For this is a gracious thing, when, mindful of God, one endures sorrows while suffering unjustly. For what credit is it if, when you sin and are beaten for it, you endure? But if when you do good and suffer for it you endure, this is a gracious thing in the sight of God. (1 Peter 2:19-20)
Imagine having a conscience so "impressed and governed by the idea of God" that you endure every sorrow and unjust suffering. That is what it means to be mindful.
"a gracious thing". This gives me hope because God does not trivialize our suffering. God knows when we suffer unjustly. It's not as though he doesn't see it. He does. It is a gracious thing in the sight of God to endure unjust suffering. God sees our suffering. He might bring us out of it, he might provide a way of escape, but more often I think he provides a way to endure. He gives strength so that we may go on, and he will turn every sorrow into joy beyond imagining. I am confident that, some day, he will smile down on me and say, "Do you remember when you suffered unjustly? I do. I saw your tears. I saw your confusion. I saw also that you trusted in me, and you knew I was with you even if you didn't always feel it. Well done."
God sees everything. He sees when we go through atrocious things, and he sees when we jump for joy through the great times. He sees when we lie face down on the floor, weeping until we can't even make a sound anymore but the tears are still coming. He sees when we laugh until we can't even make a sound anymore and the tears are streaming. God knows when we suffer and when we celebrate. He knows when we're hurting and when we're humiliated. He knows when we're restored in Christ and when we rejoice despite the shame, carrying our crosses, taking step by step, ignoring the bruising of our feet and the slivers in our backs, looking to Jesus, the founder and perfecter of our faith.

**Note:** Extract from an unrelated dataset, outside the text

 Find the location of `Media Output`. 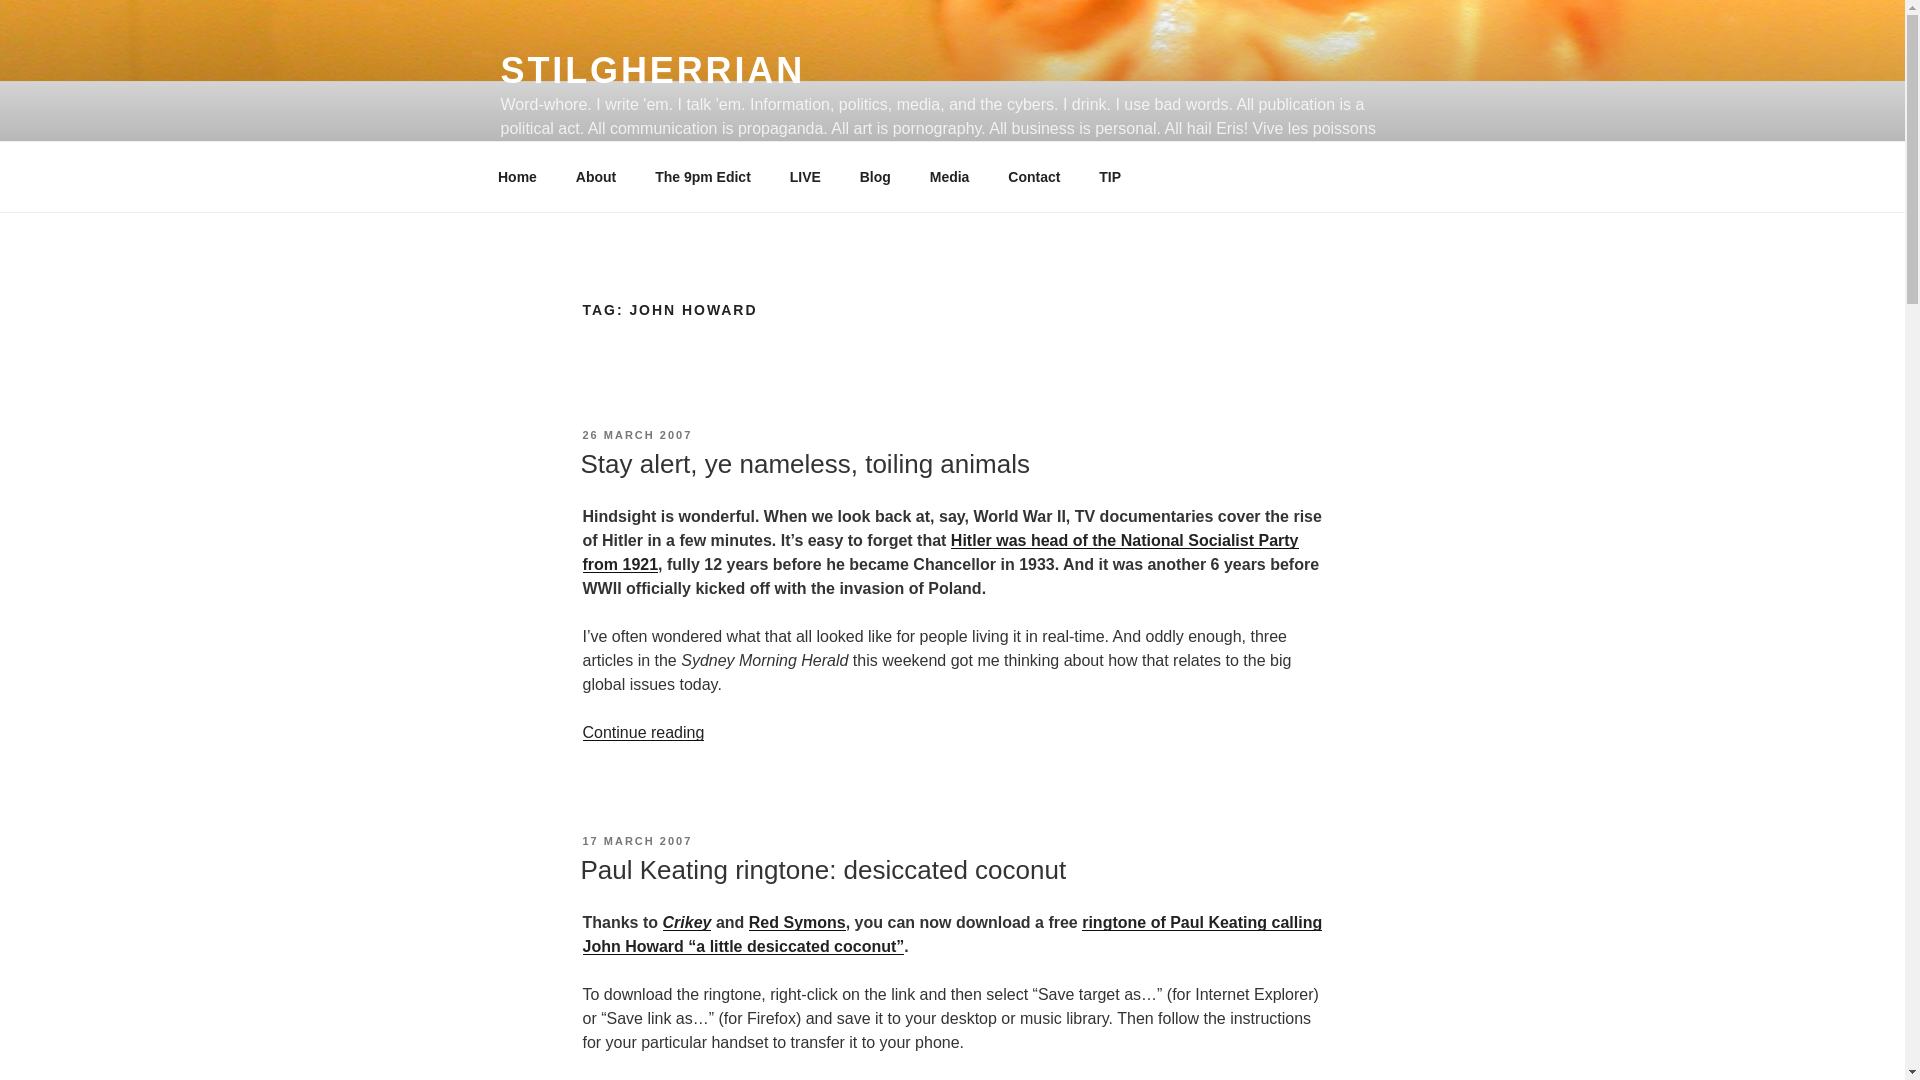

I want to have a mind full of God. The more I know him, the more I want to know more of him. He is beautiful, and faithful, and merciful and gracious. These characteristics I have attributed to him from the time I can remember, but as I walk through life I see the actual, personal nature of these attributes more and more. It's not just that God is merciful and gracious; he is merciful to me, every day. He is gracious to me, every moment. God is not abstract, he is very much present, very much personal... and I want to be mindful of him.